In all, Philip Esformes was found guilty on 20 of 26 charges, mostly involving money he paid to doctors to send patients to his nursing homes.

Allen already had pleaded guilty to receiving the bribes, and had testified against Esformes.

This case has not been directly linked to the nationwide admissions scandal that includes famous actors and coaches and administrators at a host of schools, from USC to Georgetown to Yale.

This case closely parallels that wider one, and is the only one that has directly hit Philadelphia. It’s also hit the Final Four, since Allen testified that when he was let go at Penn, he had arranged for then-Quakers assistant Ira Bowman to take over supervision of this whole issue and earn some cash for his troubles.

After Allen testified, Bowman was quickly suspended by Auburn University, where he had moved from Penn last year. That’s the same Auburn University that will play Saturday in this weekend’s Final Four, down an assistant coach.

Friday afternoon, Penn Athletics issued the following statement: "As a result of the Jerome Allen case, Penn Admissions and Penn Athletics have worked with an outside consultant to review and strengthen our processes for the recruitment of student-athletes and will continue to assess where we can improve our recruitment and evaluation processes.

“These processes are framed in relationship to the rules for athletic recruitment governed by the NCAA and The Ivy League. Since the admissions evaluation and selection process entails multiple layers of review, documentation and audits, we have a comprehensive view into an applicant’s candidacy and aim to connect and collaborate the different parts of the application — academic, athletic and other talents, standing as a school citizen, and any other background context."

Another parallel to the larger case is that this Penn case came to light only because federal investigators were looking at a different kind of scam. In the Florida case, it was health-care fraud. In the wider case, a stockbroker had been hit with a Securities and Exchange Commission violation, defrauding customers. He reportedly offered up the Yale soccer coach for accepting bribes. More colleges became snared in that web.

Penn, which hired outside counsel to investigate, presumably started with Allen’s admission that in addition to taking bribes, he was watching a recruit during a period when that was an NCAA violation. There’s no telling what the NCAA will make of it in the end.

As it happens, the NCAA established the Rice Commission to look into what it suggested was a cesspool of college basketball recruiting. Will it do the same for this fraud involving high-end academic institutions? Condoleezza Rice, the former secretary of state and Stanford provost, could start at her own school, since the Stanford sailing coach already has pleaded guilty to accepting bribes.

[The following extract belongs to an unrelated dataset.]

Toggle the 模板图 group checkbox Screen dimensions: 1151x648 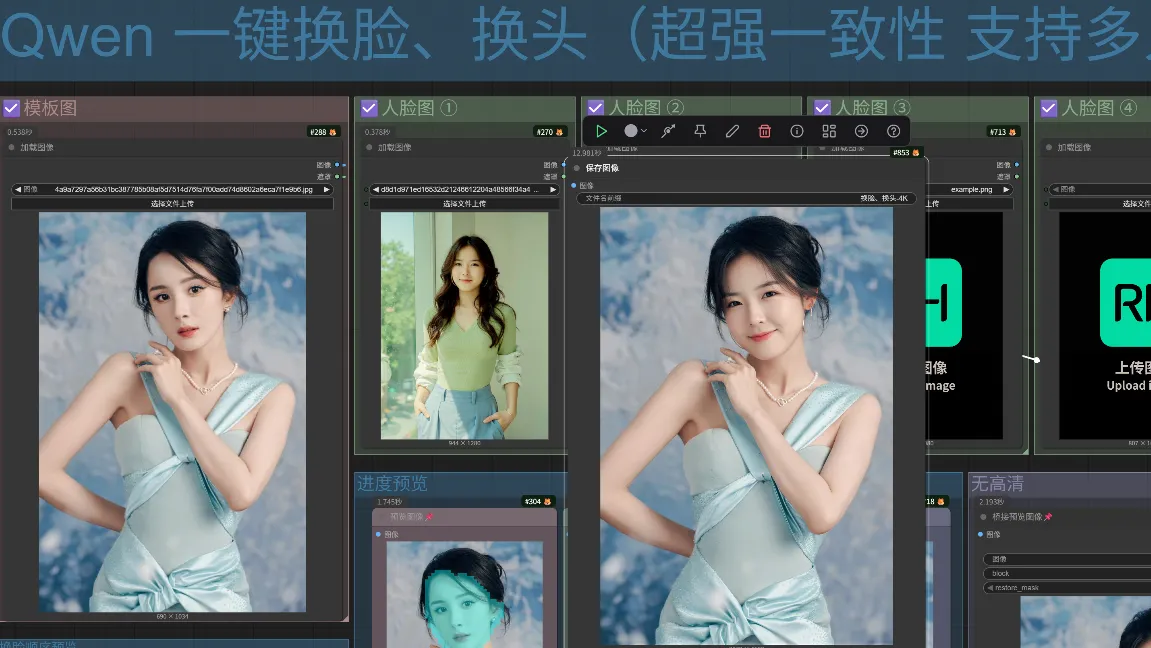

Another common bond for some but not all of the cases: The Ivy League’s Academic Index, which requires that a pool of recruited athletes from all sports at a school needs to have an AI score — a combination of grades and test scores — within one standard deviation of the average AI of that school’s student body. There are usually further guidelines that vary from school to school, meaning some sports have higher AI numbers than others.

The point is that a student with high standardized test scores and grades can help another athlete get into school, since the AI has minimums, but also needs to hit a certain average.

It is a system rife, it turns out, to be gamed. Jerome Allen apparently figured that out, testifying that he took roughly $300,000 in bribes to get the Florida man’s son into Penn using a basketball priority slot, the news of those bribes eventually caught on wiretap. This whole thing — it was worth making a federal case out of it.